TASK GOAL:
Go through the material and pull out every line with the string "screenshot" in it.

DATASET RECORDS:
++++
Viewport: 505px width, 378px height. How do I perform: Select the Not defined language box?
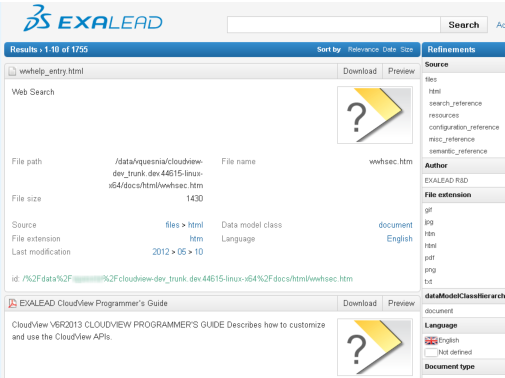tap(431, 352)
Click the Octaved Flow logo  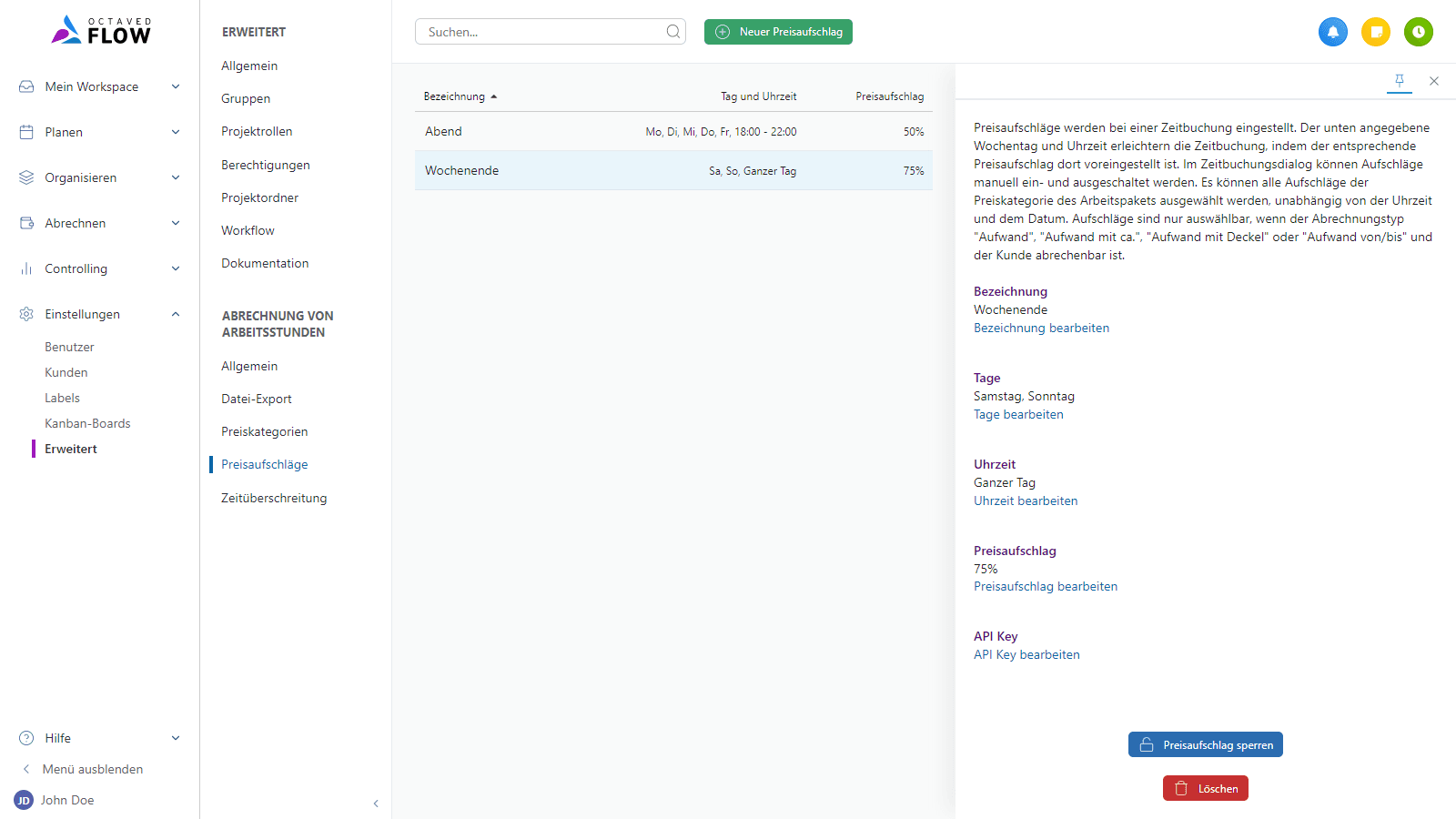click(101, 31)
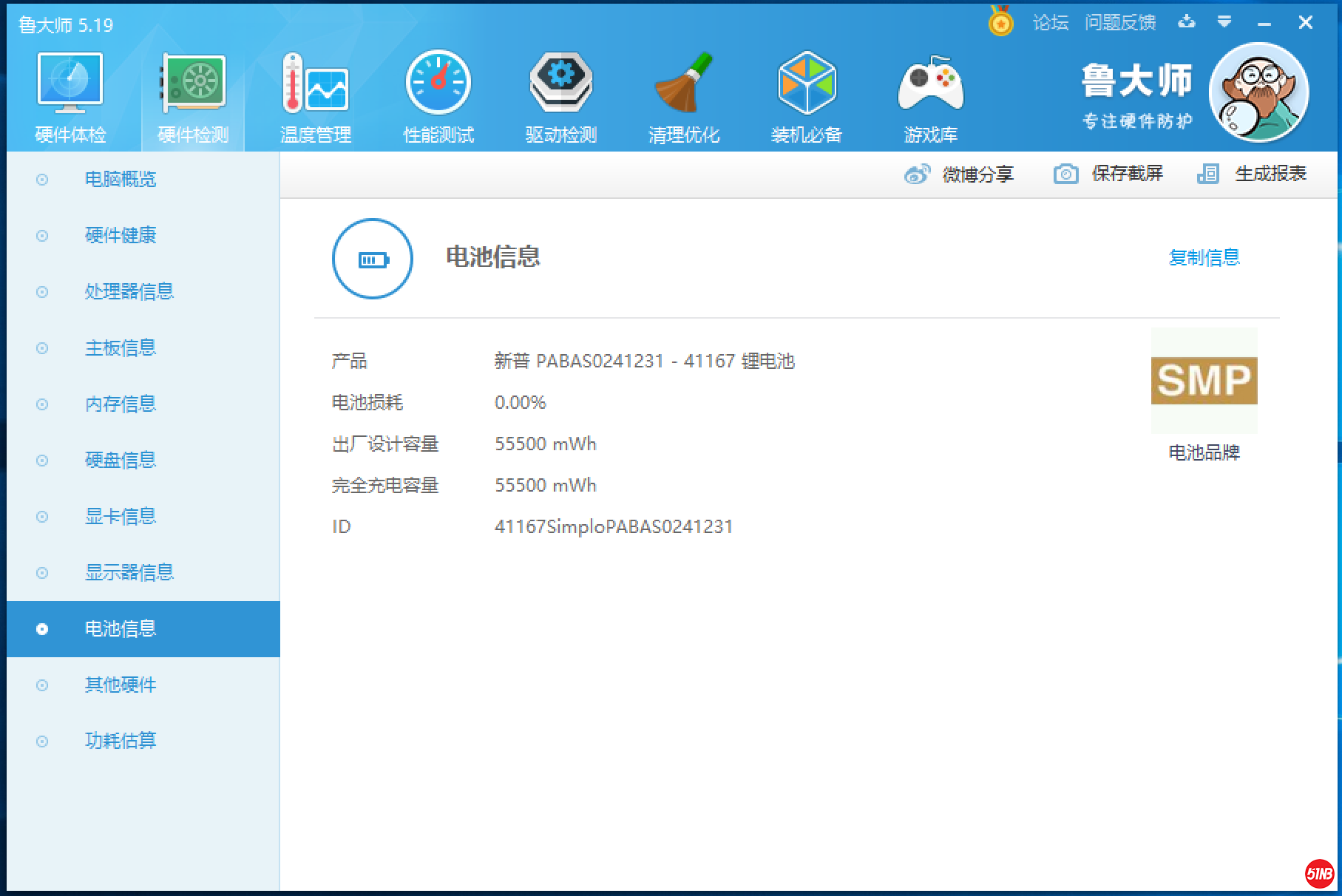1342x896 pixels.
Task: Click the SMP battery brand logo
Action: coord(1204,381)
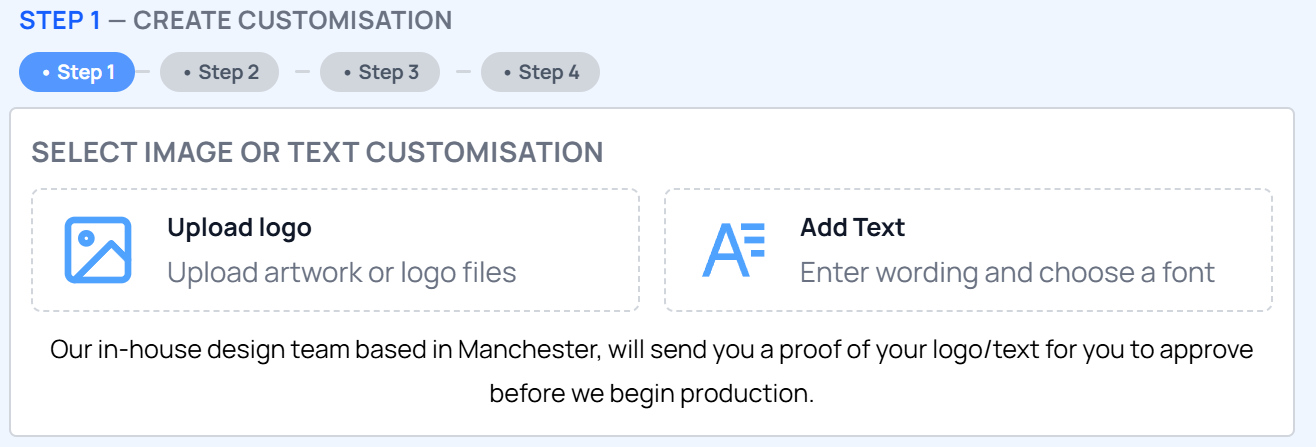Screen dimensions: 1316x447
Task: Click the bullet dot inside the Step 1 pill
Action: (x=46, y=73)
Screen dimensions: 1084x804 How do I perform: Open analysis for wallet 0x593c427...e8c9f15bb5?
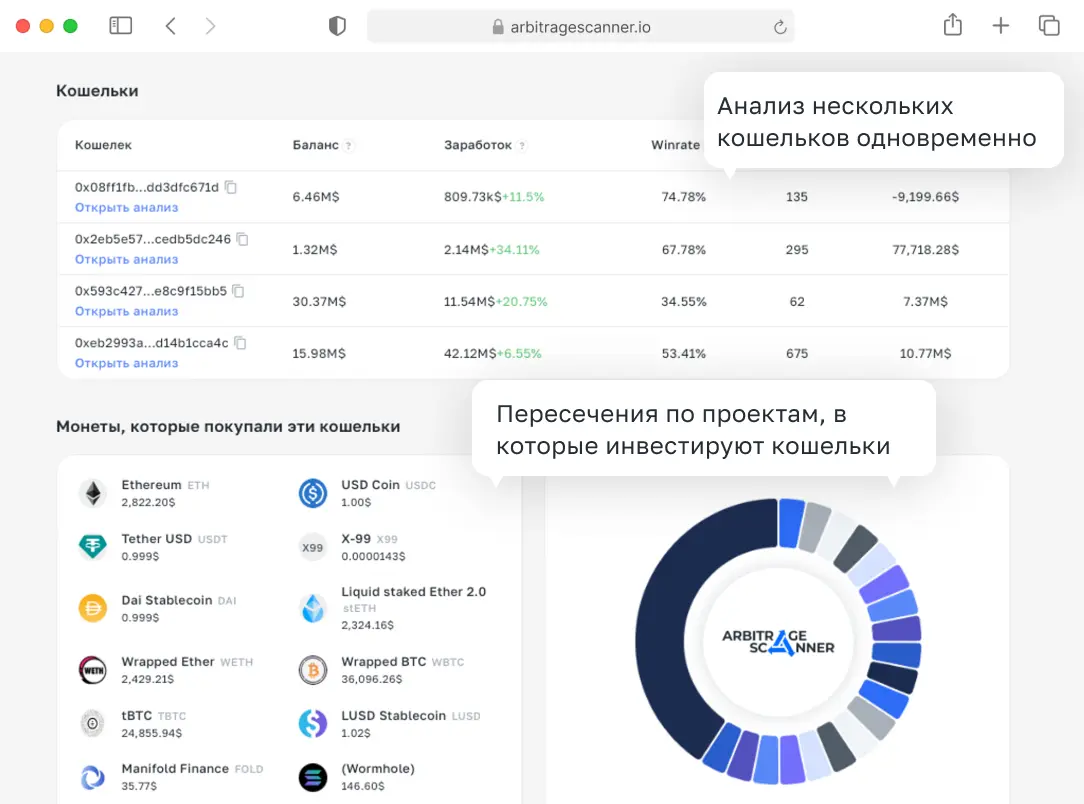tap(125, 311)
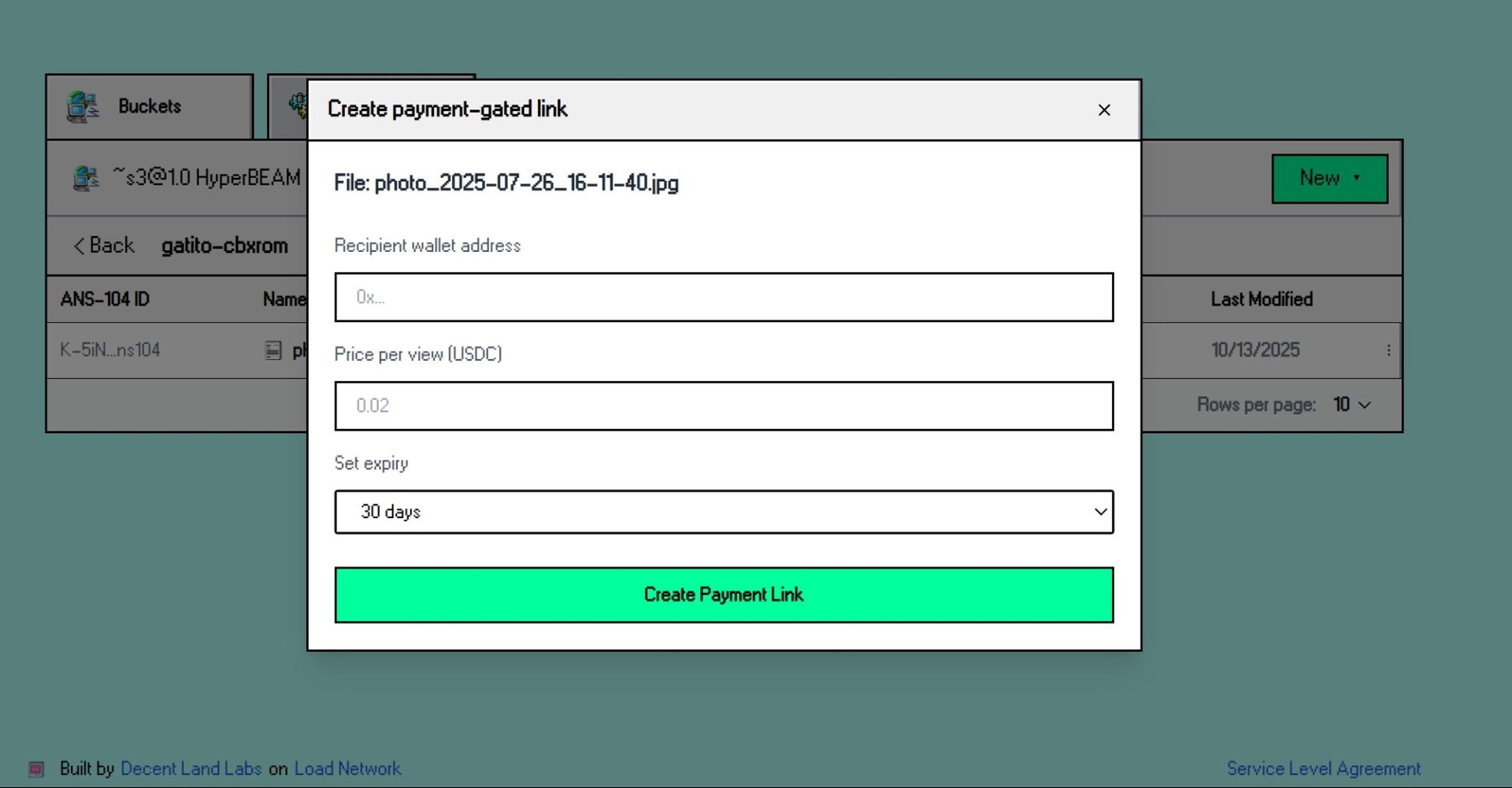Expand the Set expiry 30 days dropdown
Image resolution: width=1512 pixels, height=788 pixels.
point(723,512)
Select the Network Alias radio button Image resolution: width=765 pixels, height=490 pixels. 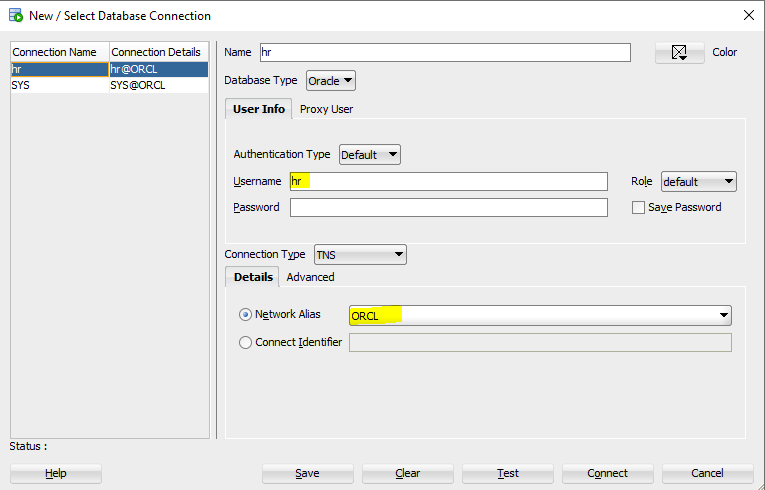click(246, 315)
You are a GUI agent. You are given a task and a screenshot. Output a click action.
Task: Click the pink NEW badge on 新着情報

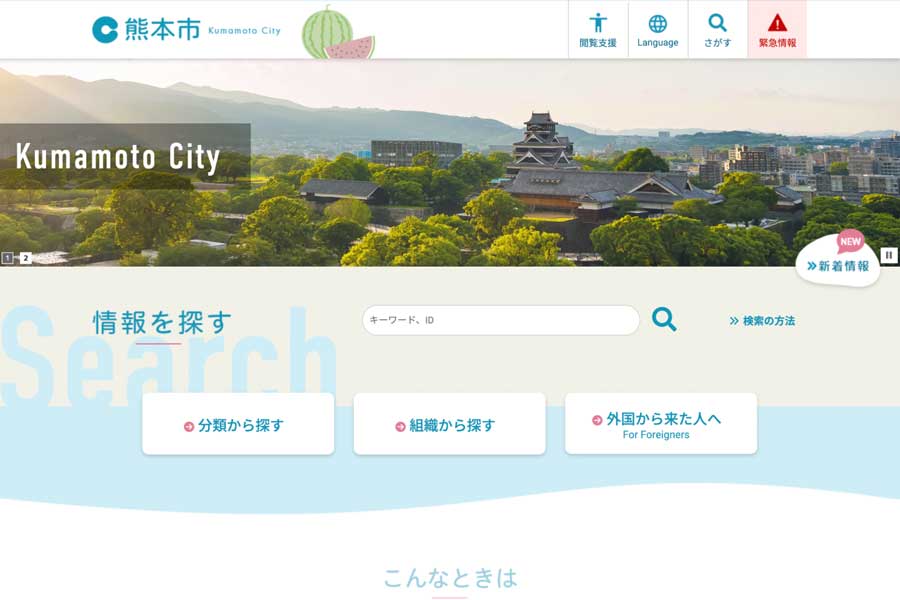[x=849, y=240]
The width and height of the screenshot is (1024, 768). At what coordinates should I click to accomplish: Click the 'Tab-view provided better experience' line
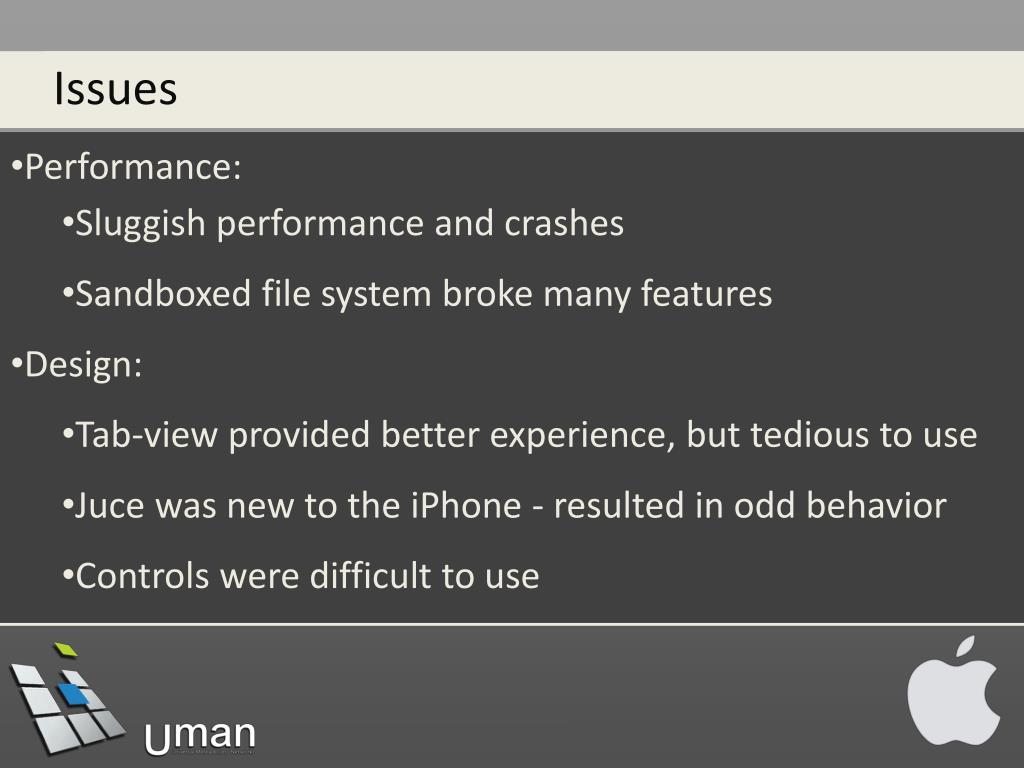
++++
RESPONSE TO THIS TASK:
You are a GUI agent. You are given a task and a screenshot. Output a click action.
The width and height of the screenshot is (1024, 768). At what coordinates should I click to accomplish: Click the 'Tab-view provided better experience' line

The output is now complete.